▶ PROMPT:
Having located "Task: Click the dollar" in the records below, repeat exactly the line it is on and all subsequent lines, ending with the last.

** Opening DATA UNDER STUDY block **

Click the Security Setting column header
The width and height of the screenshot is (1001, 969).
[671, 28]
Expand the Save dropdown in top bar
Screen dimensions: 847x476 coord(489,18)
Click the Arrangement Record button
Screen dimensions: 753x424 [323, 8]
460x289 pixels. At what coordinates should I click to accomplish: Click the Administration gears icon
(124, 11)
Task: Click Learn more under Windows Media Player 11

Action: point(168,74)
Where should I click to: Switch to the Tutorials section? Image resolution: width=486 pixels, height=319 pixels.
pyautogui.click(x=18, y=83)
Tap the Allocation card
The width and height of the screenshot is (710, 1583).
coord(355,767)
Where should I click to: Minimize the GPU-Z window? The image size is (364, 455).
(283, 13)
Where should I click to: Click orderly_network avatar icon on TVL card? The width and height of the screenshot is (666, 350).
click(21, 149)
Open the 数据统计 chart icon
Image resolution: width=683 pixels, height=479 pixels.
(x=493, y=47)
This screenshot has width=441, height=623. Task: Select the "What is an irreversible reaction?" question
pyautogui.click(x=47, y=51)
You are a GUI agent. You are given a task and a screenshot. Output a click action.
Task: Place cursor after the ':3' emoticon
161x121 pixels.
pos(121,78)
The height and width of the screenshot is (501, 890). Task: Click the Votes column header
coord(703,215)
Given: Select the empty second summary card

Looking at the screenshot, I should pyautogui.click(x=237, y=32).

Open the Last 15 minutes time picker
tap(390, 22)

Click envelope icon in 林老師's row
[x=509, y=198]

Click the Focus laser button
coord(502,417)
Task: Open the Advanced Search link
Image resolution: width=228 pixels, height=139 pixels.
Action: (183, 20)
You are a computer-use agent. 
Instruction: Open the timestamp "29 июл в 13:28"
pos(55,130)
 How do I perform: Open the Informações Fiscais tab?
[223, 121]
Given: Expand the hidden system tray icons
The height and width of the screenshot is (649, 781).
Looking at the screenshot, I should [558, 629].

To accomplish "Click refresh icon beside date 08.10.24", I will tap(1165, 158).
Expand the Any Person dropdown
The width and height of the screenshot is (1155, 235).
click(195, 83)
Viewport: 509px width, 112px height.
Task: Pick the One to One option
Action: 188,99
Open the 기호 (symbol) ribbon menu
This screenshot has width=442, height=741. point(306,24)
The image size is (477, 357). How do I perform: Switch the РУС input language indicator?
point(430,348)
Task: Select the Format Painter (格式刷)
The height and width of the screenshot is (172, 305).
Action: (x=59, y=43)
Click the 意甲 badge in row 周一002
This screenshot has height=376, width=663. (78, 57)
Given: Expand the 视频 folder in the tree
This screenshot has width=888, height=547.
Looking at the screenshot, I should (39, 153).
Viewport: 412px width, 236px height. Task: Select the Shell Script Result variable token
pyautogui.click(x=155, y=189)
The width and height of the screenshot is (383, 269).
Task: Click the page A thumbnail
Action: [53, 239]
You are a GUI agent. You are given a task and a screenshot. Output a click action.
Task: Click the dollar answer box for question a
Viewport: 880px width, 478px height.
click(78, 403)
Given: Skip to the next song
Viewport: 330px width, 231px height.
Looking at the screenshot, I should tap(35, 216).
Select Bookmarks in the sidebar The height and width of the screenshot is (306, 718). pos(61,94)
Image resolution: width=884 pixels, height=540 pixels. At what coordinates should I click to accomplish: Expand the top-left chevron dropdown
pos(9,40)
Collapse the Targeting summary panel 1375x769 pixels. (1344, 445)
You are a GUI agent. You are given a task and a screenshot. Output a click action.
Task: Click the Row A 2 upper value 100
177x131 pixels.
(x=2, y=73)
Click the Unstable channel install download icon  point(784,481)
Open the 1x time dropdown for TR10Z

** Closing DATA UNDER STUDY block **

▶ OUTPUT OF THE EXERCISE:
Task: Click the dollar answer box for question a
Viewport: 880px width, 478px height.
click(78, 403)
Given: Skip to the next song
Viewport: 330px width, 231px height.
Looking at the screenshot, I should tap(35, 216).
Select Bookmarks in the sidebar The height and width of the screenshot is (306, 718). pos(61,94)
Image resolution: width=884 pixels, height=540 pixels. At what coordinates should I click to accomplish: Expand the top-left chevron dropdown
pos(9,40)
Collapse the Targeting summary panel 1375x769 pixels. (1344, 445)
You are a GUI agent. You are given a task and a screenshot. Output a click action.
Task: Click the Row A 2 upper value 100
177x131 pixels.
(x=2, y=73)
Click the Unstable channel install download icon  point(784,481)
Open the 1x time dropdown for TR10Z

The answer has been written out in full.